Vortrag: Irene Messinger: Potentiale des Austauschs zwischen Exil- und Flüchtlingsforschung am Beispiel Scheinehe und Schlepperei, 06.04.2017, Wien

17760022_188647904975853_2401766935882036543_nGastvortrag in der Vorlesung von Karin Scherschel „Dynamiken der Flucht- und Asylmigration“, Institut für Zeitgeschichte der Universität Wien (Web)

Zeit: Do, 06.04.2017, 16.45-18.15 Uhr
Ort: HS 31, Universitätsring 1, 1010 Wien
Die Exil- und die Flüchtlingsforschung sind zwei marginalisierte akademischen Forschungsfelder. Sie könnten sich gegenseitig bereichern, dennoch sind gegenseitige Bezugnahmen (zu) selten. Am Beispiel der Phänomene Scheinehe und Schlepperei wird Irene Messinger Bedeutungs-Verschiebungen darstellen und aus historischen und geschlechtsspezifischen Perspektiven zusammendenken.
Beschreibung der Vorlesung: Mit der Einrichtung des Hochkommissariats der Vereinten Nationen für Flüchtlinge (UNHCR) und der Adaption der Genfer Flüchtlingskonvention wurde ein globales Flüchtlingsregime politisch verankert. Diesem historischen Bedeutungszuwachs im Flüchtlingsschutz stehen aktuell andere politische Entwicklungen gegenüber: Weltweit fliehen Millionen Menschen, von denen nur ein Bruchteil Europa erreicht. Die Europäische Union und ihre Mitgliedstaaten haben ihrerseits in den vergangenen Jahrzehnten eine Vielzahl an Maßnahmen zur Grenzsicherung ergriffen, um die Flucht- und Asylmigration abzuwehren. Angesichts der gegenwärtigen Flüchtlingsbewegungen zeigt sich Europa wenig vorbereitet auf einen Umgang mit Flucht, der den eigenen menschenrechtlichen Ansprüchen gerecht wird. Es zeichnen sich Re-Nationalisierungsprozesse und ein Erstarken rechtspopulistischer Bewegungen ab.
Die Vorlesung legt den Schwerpunkt auf Erklärungsansätze zu aktuellen Fluchtbewegungen und Dynamiken der gegenwärtigen Flüchtlingspolitik. Die inhaltliche Ausrichtung der Vorlesung bezieht sich auf folgende Schwerpunkte:

  1. Ausgangspunkt der Vorlesung ist eine Skizze der historischen Institutionalisierung des Flüchtlingsbegriffs im Rahmen der Genfer Flüchtlingskonvention (GFK) und den darauf folgenden Protokollen.
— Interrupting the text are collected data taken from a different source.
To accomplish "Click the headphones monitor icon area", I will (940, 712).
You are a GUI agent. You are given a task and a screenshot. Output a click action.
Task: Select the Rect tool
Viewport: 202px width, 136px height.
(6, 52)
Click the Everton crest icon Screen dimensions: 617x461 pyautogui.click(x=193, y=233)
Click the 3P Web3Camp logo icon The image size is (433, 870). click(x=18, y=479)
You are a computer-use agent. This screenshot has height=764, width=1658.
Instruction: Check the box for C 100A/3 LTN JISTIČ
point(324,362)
Sie liefert die bis heute gültige institutionelle Definition eines Flüchtlings und steht im Zentrum des internationalen Menschenrechtsregimes.
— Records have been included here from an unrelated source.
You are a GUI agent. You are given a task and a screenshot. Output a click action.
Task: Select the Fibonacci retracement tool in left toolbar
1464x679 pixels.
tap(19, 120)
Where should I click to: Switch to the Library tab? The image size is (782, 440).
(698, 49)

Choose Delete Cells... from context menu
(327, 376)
  2. In der politischen Philosophie und in den Sozialwissenschaften existieren verschiedene Deutungen der Figur des Flüchtlings. Diese werden auf ihre Kernideen und ihre Aktualität hin diskutiert (u.a. Hannah Arendt, Giorgio Agamben, Zygmunt Bauman).
  3. Zwischen Menschen- und Staatsbürgerschaftsrechten existiert ein Spannungsverhältnis (Universalismus versus Partikularismus). Eine Diskussion neuerer Ansätze der Staatsbürgerschaftsforschung (z.B. flexible citizenship, civic stratification) macht ein verändertes Verständnis von citizenship deutlich. Asylsuchende werden als Teil einer Ordnung abgestufter staatsbürgerlicher Rechte (Lydia Morris) oder als informelle Staatsbürger*innen (Saskia Sassen) begriffen.
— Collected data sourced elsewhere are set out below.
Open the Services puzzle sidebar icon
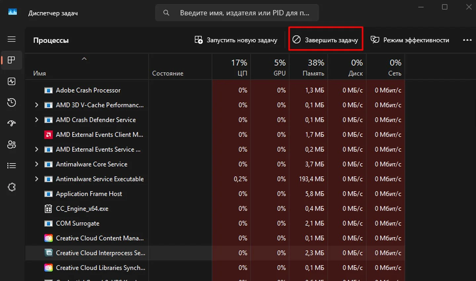 pyautogui.click(x=12, y=187)
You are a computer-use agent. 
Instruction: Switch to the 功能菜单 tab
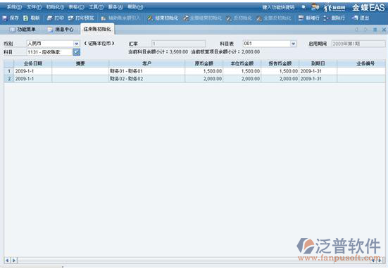(23, 30)
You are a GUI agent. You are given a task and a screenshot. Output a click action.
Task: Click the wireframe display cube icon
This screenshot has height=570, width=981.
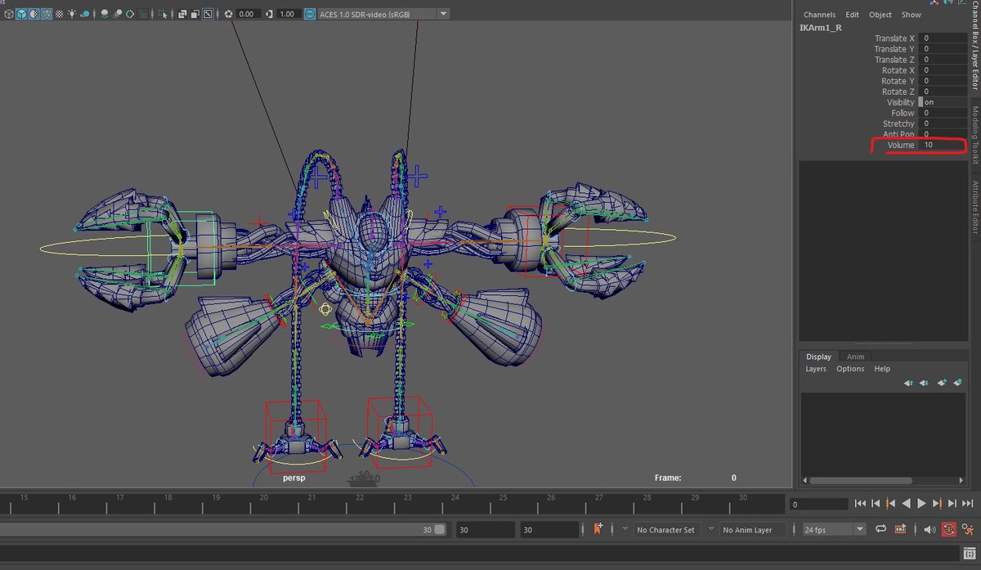(8, 14)
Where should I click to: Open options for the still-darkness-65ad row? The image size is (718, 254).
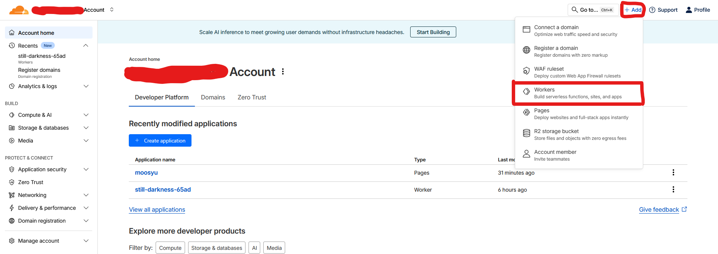[673, 190]
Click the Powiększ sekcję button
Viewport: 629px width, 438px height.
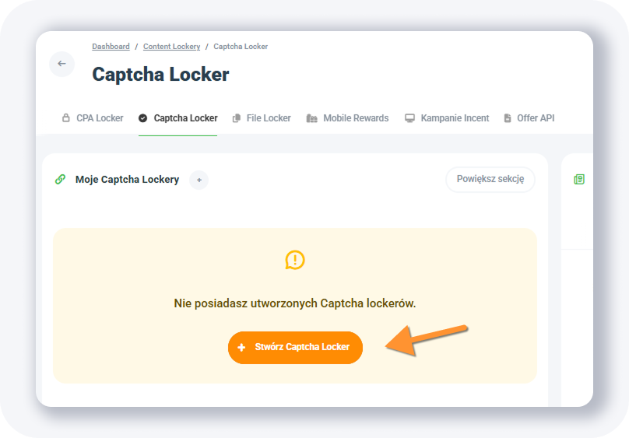pyautogui.click(x=490, y=179)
  4. Genderdimensionen haben bislang nur wenig Beachtung in der deutschsprachigen Diskussion um Flucht und Asyl gefunden. Seit den 1990er Jahren wird zwar vermehrt versucht, Maßnahmen im internationalen Flüchtlingsschutz gendersensibel umzusetzen, jedoch bestehen nach wie vor weitreichende Herausforderungen. Diese sollen in der Vorlesung rekonstruiert werden.
  5. Die aktuellen Fluchtbewegungen lösen kontroverse Reaktionen in den verschiedenen Ländern aus. Die Reaktionen reichen von aggressiven Angriffen und Abwehrhaltungen, über politische Solidaritätsbekundungen (z.B. sanctuary cities) bis hin zu einer Revitalisierung von Freiwilligen-Initiativen zur Unterstützung von Flüchtlingen. Es werden aktuelle Befunde zu Abwehrhaltungen und Integrationspolitiken skizziert.